Combined with value-initialization of the stride arrays (m_i_strides{} instead of m_i_strides), this provides defense in depth:

  • Value-initialization ensures the array contains zeros even if the dead branch were somehow reached — no uninitialized memory reads
  • Diagnostic pragmas suppress the false-positive warning precisely where it occurs
  • Works in C++14, C++17, and C++23 — no dependency on language-version-specific features

Verifying the Fix

Tested in a Docker container with GCC 13 under both C++ standards:

# C++17 (default)
cmake -DCMAKE_CXX_FLAGS="-O3 -Warray-bounds -Werror" ..
ninja cxx11_tensor_contraction  # 16/16 compiled, 0 warnings
ctest -R cxx11_tensor_contraction  # 8/8 passed

# C++14 (the case the reviewer flagged)
cmake -DCMAKE_CXX_STANDARD=14 -DCMAKE_CXX_FLAGS="-O3 -Warray-bounds -Werror" ..
ninja cxx11_tensor_contraction  # 16/16 compiled, 0 warnings
ctest -R cxx11_tensor_contraction  # 8/8 passed

Takeaways

  1. if constexpr is not a drop-in replacement for if when you need to hide code from the compiler. If your project supports C++14, if constexpr wrapped in a compatibility macro gives you zero benefit for warning suppression.

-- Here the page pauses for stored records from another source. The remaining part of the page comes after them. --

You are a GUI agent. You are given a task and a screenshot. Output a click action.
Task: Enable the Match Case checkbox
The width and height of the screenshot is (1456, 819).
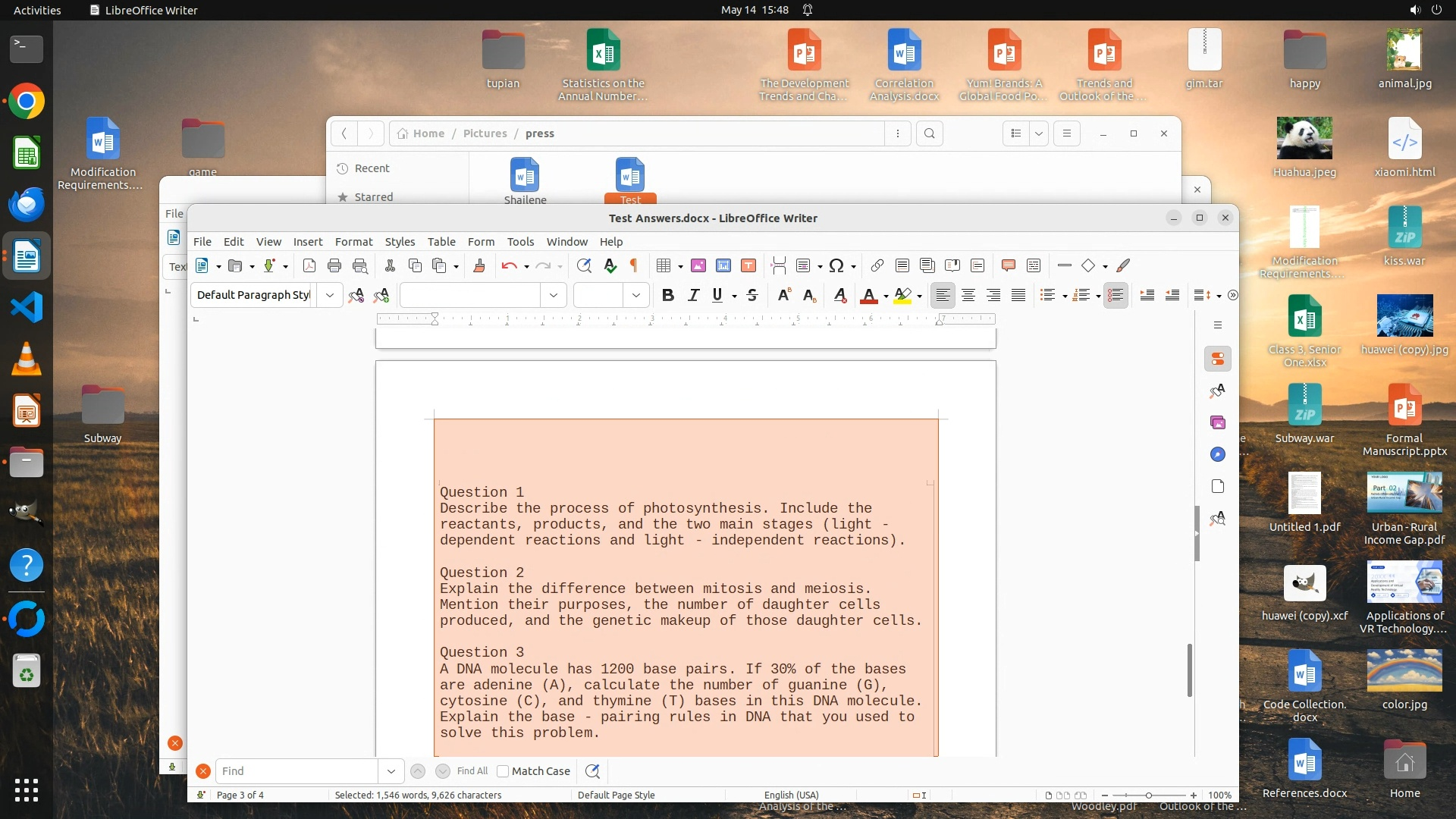pos(503,771)
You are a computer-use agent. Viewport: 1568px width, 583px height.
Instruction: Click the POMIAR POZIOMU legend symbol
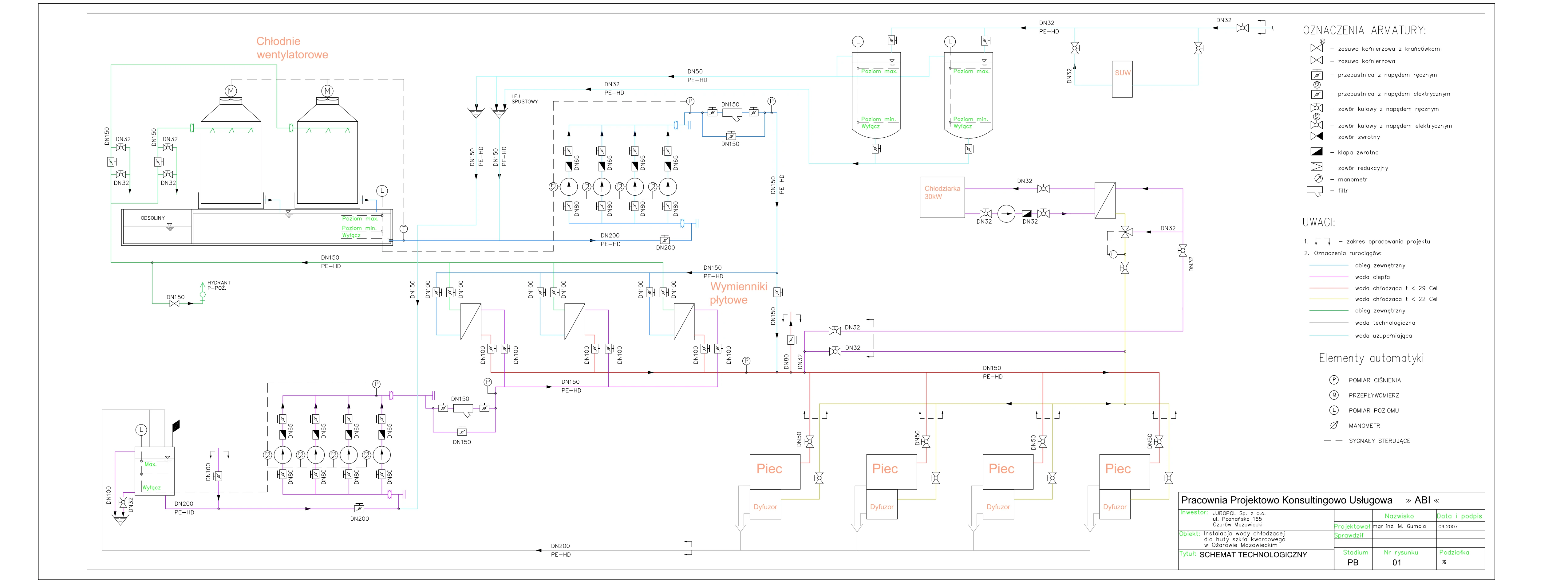coord(1334,410)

  2. Diagnostic pragmas are the right tool for false-positive warnings. They’re explicit (“we know this is a false positive”), scoped (push/pop), and standard-agnostic. Prefer them over restructuring code to work around compiler analysis limitations.

  3. GCC’s -Warray-bounds at -O3 is aggressive by design. The interprocedural value range propagation that makes -O3 fast also makes it see “possible” array accesses that runtime checks prevent. This is a known category of false positives — GCC bug 56456 has tracked this since 2013.

  4. Value-initialization ({}) is cheap defense in depth. Zero-initializing a few Index values costs nothing at runtime but prevents uninitialized reads if assumptions ever break.

  5. Review comments from maintainers are gold. The initial fix looked correct, passed CI, and solved the immediate problem. The reviewer’s one-line comment about C++14 led to a fundamentally better solution.